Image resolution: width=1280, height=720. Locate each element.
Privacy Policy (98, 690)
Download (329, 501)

============

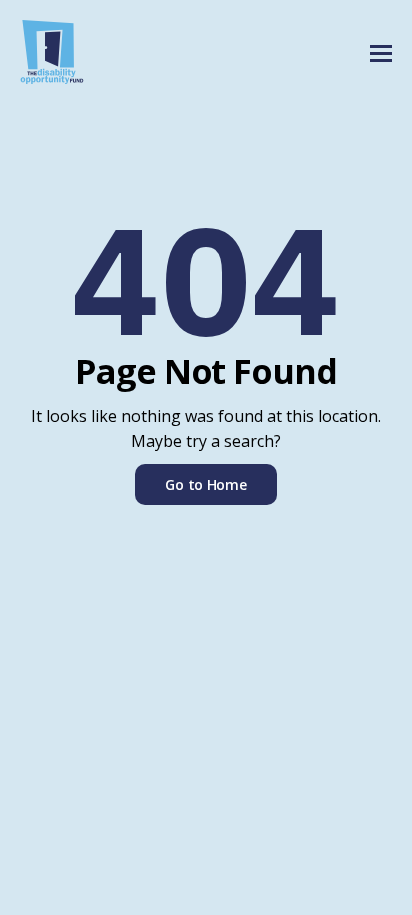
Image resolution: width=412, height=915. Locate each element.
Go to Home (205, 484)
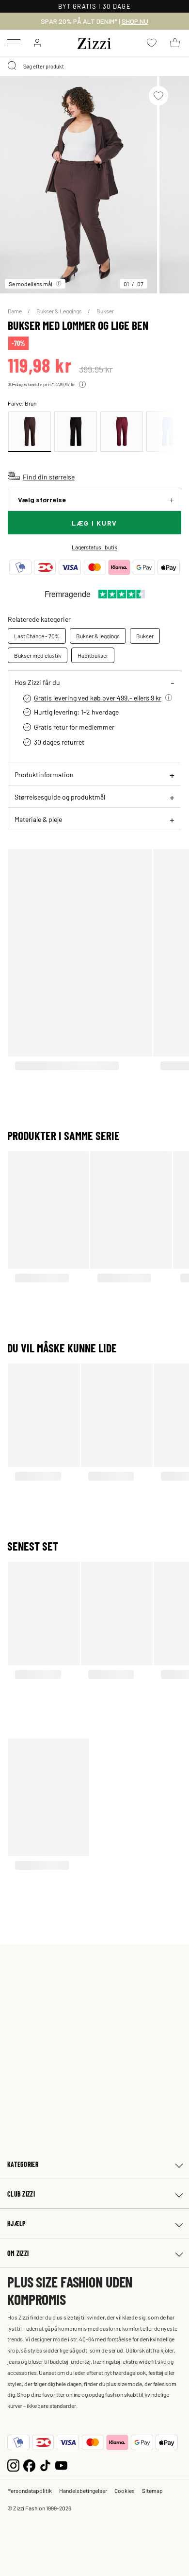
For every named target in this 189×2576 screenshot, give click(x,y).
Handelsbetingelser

============

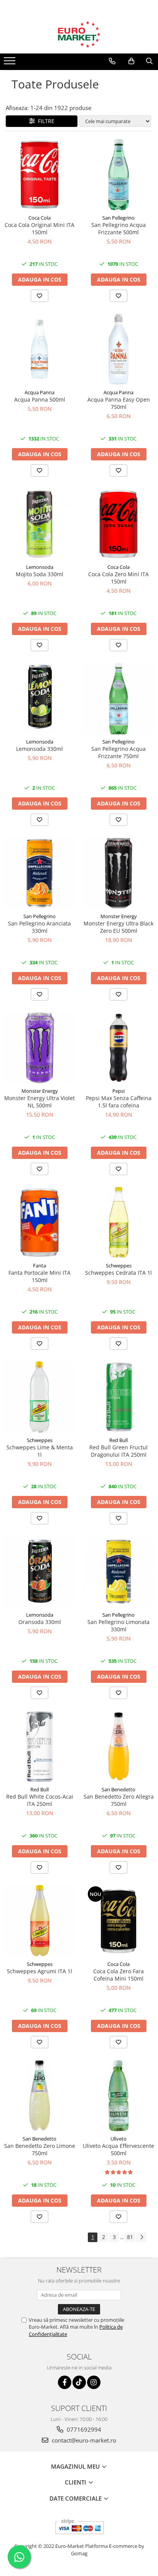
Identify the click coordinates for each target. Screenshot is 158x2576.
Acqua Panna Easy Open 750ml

============

### WHAT THE EXERCISE ASKS:
Taking the material above, extract exactly and only the lines from the line with "Identify the click" to the line with "Acqua Panna Easy Open 750ml", inclusive of both.

### ANSWER FOR THIS EXERCISE:
Identify the click coordinates for each target. Screenshot is 158x2576.
Acqua Panna Easy Open 750ml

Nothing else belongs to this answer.